Suffice it to say that the “Ptolemy” gas analyzer became an important aspect of IRS’s efforts to make a device that would help them detect the gas emissions of bed bugs. Coined as “APOLLO”, the gas detecting device can be held by hand and it would ‘sense’ the emissions of the critters when they communicate or have intercourse.
3D printing was the one responsible for the creation of the “APOLLO”. CTH was able to make the detector from the ground up, making a portable machine that could help a lot of institutions and establishments in determining the presence and location of bed bugs.

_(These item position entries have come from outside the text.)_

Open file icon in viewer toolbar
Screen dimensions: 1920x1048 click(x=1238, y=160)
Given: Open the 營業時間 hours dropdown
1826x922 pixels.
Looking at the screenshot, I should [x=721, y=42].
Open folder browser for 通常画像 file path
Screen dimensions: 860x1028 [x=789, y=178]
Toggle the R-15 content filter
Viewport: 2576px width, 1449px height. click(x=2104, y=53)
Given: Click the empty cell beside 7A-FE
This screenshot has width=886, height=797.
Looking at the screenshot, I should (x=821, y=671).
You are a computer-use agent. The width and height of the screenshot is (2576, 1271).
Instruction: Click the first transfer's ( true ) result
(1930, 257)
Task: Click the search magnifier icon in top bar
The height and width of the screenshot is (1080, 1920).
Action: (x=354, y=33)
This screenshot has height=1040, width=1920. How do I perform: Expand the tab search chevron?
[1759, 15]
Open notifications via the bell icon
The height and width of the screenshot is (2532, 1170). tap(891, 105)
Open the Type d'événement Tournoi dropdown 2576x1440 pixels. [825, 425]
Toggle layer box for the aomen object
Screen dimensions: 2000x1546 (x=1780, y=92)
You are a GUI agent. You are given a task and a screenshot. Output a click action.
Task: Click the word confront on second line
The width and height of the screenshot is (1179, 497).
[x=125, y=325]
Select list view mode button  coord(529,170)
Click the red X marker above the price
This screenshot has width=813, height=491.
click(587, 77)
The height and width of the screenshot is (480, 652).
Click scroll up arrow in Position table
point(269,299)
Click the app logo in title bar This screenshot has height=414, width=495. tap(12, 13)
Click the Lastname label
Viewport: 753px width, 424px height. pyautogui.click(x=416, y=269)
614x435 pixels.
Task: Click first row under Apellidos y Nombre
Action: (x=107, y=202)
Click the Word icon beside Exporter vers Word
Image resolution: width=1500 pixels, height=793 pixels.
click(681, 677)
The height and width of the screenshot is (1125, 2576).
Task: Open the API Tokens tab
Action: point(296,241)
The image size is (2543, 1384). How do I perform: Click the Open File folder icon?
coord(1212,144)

The chief technical officer and co-founder of Insect Research Systems was able to impart his thoughts on the latest technology. He acknowledges the most recent advances to the reach and scope of 3D printing. Campus Technology Hub has a lot of resources that would assist in the technical aspect of the project. With CTU, they would be able to build a sample of the product and show what it can do to those who would potentially become financiers.
Being able to detect the presence of harmful insects and parasites has a lot of positive ramifications for the larger world. Many families and health care service providers can benefit from such devices. It’s a great leap for technology and for pest detection.